→ **Required action**:
In the data, extract each line that holds the string "icon".

→ **Records**:

# # # # # # #

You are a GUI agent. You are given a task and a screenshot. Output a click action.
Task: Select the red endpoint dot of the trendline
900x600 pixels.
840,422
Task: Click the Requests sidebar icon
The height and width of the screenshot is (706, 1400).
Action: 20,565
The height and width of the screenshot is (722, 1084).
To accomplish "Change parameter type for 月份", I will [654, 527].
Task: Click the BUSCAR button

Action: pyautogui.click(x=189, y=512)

# # # # # # #

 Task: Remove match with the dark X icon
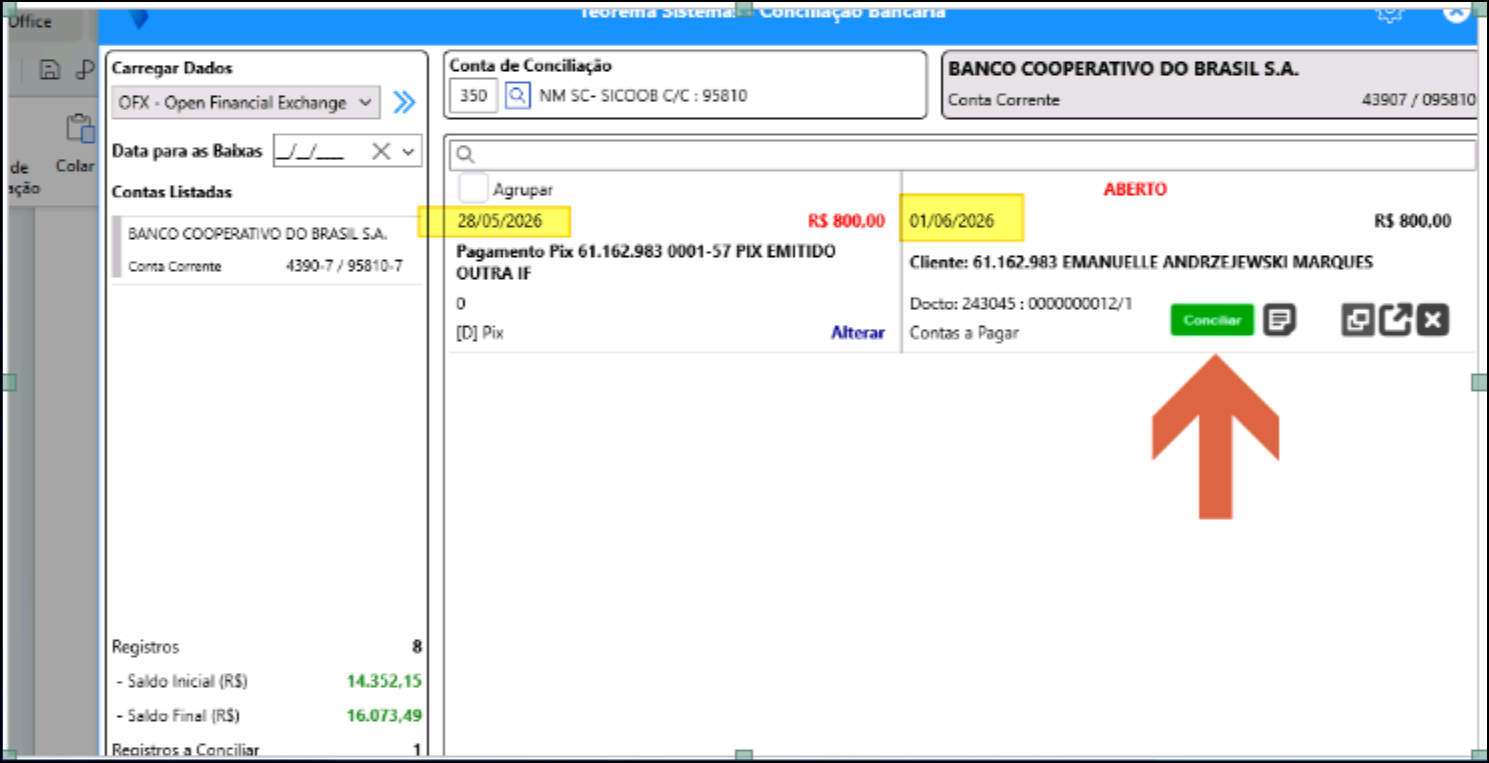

# # # # # # #

→ **Your solution**:
Task: Click the Requests sidebar icon
 Task: Remove match with the dark X icon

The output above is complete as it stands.